İstenen iş: Verilen metinde Tugay, Bilal Saygılı ile Eyüp Kadir İnan'a neden teşekkür ediyor? Metnin verdiği gerekçeyi bir iki cümleyle açıkla.

Verilen metin:
SAYGILI VE İNAN BU SÜRECİ YAKINDAN TAKİP ETTİ
Dikkat çeken bir açıklama da AK Parti İzmir yönetimine yönelik oldu. Tugay, “AK Parti İl Başkanı Bilal Saygılı ve AK Parti Genel Sekreteri ve İzmir Milletvekili Eyüp Kadir İnan bu süreci yakından takip ettiler. Onların çözümde katkıları olmuştur” diyerek, muhalefet partisine teşekkür etti.
BAKANLIKLA DA UYUMLU ÇALIŞMAK ZORUNDAYIZ
“Bakanlıkla da uyumlu çalışmak zorundayız. Zaman zaman iktidar partisinin İzmir milletvekili ve il başkanıyla diyalog kurmak zorundayız” diyen Tugay, “Kavga etmek değil, sorunu çözmeye odaklanarak insanlarla görüşüyoruz” ifadelerini kullandı.

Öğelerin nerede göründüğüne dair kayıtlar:
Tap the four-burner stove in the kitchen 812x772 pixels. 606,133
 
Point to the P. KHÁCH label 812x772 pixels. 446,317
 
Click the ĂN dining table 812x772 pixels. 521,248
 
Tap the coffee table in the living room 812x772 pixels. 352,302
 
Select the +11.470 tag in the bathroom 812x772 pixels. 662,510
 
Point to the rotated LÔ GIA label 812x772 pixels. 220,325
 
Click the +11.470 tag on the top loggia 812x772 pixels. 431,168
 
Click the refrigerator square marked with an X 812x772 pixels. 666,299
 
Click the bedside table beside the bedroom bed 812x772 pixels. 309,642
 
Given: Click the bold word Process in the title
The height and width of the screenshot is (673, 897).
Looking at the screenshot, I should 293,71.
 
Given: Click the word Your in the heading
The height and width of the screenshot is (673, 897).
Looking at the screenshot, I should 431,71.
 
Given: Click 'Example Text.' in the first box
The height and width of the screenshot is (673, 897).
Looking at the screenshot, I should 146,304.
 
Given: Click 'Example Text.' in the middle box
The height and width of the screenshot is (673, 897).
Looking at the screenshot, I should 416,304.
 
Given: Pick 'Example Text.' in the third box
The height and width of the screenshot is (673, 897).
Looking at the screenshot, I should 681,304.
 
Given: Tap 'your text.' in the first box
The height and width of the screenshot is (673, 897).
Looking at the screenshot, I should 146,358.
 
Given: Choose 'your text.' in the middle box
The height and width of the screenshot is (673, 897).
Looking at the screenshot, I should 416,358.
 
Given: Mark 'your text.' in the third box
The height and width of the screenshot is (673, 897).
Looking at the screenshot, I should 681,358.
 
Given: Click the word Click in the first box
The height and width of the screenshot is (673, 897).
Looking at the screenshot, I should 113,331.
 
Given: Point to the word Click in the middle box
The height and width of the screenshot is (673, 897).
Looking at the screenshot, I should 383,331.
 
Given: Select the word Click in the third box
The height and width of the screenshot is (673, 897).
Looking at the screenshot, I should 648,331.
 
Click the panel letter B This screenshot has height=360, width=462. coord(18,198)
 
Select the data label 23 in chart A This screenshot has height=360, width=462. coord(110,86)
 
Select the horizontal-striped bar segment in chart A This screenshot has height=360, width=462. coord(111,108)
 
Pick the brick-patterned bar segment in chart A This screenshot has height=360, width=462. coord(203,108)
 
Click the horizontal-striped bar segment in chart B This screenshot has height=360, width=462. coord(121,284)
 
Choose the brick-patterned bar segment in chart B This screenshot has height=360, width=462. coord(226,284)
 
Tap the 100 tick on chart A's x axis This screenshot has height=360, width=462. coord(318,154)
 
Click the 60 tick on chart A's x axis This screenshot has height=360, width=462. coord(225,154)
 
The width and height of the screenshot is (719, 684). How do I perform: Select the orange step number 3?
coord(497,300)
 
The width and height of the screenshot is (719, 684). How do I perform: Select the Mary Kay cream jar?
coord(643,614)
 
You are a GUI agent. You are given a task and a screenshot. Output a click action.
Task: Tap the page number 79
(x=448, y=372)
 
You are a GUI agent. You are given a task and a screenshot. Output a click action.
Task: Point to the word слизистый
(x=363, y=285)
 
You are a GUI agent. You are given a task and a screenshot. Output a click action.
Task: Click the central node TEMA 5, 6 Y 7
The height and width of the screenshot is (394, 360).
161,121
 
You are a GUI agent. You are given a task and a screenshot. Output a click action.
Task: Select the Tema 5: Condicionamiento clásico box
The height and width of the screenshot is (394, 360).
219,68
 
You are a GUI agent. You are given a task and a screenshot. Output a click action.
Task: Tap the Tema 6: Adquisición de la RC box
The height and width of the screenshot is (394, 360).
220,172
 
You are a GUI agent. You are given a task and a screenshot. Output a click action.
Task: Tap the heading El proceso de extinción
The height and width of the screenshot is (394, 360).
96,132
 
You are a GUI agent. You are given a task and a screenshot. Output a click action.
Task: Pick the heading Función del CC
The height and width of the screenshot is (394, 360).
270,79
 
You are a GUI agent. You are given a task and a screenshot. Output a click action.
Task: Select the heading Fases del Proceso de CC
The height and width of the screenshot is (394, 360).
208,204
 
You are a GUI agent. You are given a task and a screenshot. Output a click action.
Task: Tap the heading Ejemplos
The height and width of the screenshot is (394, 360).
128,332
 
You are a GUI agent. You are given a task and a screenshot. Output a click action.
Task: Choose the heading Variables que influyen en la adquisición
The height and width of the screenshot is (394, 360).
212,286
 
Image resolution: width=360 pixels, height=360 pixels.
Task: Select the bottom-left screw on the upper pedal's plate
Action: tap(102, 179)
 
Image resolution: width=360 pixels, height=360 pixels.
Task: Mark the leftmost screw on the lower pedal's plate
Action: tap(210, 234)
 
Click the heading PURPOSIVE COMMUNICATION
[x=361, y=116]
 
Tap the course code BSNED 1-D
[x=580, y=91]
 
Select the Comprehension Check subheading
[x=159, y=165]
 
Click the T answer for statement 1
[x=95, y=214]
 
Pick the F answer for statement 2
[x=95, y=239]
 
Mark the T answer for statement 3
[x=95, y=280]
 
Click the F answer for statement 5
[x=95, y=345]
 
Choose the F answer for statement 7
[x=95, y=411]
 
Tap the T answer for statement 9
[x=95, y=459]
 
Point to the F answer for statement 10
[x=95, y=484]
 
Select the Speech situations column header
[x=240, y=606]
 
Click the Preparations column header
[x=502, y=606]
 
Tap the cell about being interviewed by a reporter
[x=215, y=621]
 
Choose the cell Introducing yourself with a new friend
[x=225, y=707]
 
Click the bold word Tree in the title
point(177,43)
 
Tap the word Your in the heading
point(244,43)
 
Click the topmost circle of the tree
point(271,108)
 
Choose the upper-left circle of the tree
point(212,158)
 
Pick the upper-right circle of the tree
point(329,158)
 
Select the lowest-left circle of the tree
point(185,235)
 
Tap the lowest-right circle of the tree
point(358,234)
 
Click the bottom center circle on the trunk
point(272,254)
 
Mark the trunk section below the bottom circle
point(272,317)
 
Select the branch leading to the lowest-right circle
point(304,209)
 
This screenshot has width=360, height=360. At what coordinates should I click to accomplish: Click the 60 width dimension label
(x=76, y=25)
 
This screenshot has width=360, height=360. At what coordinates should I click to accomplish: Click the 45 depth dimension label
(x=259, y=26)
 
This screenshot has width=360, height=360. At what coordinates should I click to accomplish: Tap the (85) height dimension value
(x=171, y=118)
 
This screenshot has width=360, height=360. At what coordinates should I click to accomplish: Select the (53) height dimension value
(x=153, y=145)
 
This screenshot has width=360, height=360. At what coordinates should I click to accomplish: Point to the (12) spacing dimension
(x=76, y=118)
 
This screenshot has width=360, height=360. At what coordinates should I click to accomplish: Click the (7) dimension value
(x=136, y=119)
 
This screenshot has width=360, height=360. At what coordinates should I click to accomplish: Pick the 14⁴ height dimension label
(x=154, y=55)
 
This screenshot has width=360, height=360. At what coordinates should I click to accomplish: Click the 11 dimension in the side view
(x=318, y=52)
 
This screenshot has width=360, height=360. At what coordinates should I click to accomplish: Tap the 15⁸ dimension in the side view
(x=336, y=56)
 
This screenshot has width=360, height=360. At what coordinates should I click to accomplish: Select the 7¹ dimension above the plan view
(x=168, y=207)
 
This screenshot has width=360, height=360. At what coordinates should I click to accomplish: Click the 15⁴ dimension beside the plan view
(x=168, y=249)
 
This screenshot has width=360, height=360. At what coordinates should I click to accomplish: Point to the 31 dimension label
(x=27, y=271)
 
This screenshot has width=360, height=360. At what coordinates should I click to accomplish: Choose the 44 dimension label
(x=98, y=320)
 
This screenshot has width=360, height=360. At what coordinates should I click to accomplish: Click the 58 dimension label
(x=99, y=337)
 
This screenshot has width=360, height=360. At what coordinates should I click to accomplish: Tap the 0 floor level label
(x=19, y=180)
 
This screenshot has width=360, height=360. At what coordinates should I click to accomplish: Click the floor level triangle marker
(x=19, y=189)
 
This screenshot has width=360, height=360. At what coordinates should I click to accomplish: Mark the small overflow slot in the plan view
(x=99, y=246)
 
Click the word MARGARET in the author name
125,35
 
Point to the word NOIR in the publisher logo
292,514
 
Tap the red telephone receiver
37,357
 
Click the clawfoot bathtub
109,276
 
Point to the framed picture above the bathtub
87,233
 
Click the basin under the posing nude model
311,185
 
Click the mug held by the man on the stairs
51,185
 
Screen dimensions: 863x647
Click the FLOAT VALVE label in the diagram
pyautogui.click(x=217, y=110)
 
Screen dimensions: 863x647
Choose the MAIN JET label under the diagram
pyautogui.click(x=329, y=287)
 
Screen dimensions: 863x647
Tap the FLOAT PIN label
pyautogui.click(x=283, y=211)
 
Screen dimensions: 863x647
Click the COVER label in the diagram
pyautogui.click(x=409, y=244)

Cevap: Tugay'a göre Bilal Saygılı ve Eyüp Kadir İnan süreci yakından takip ettiler ve çözüme katkıda bulundular. Tugay teşekkürünü bu katkılara dayandırıyor.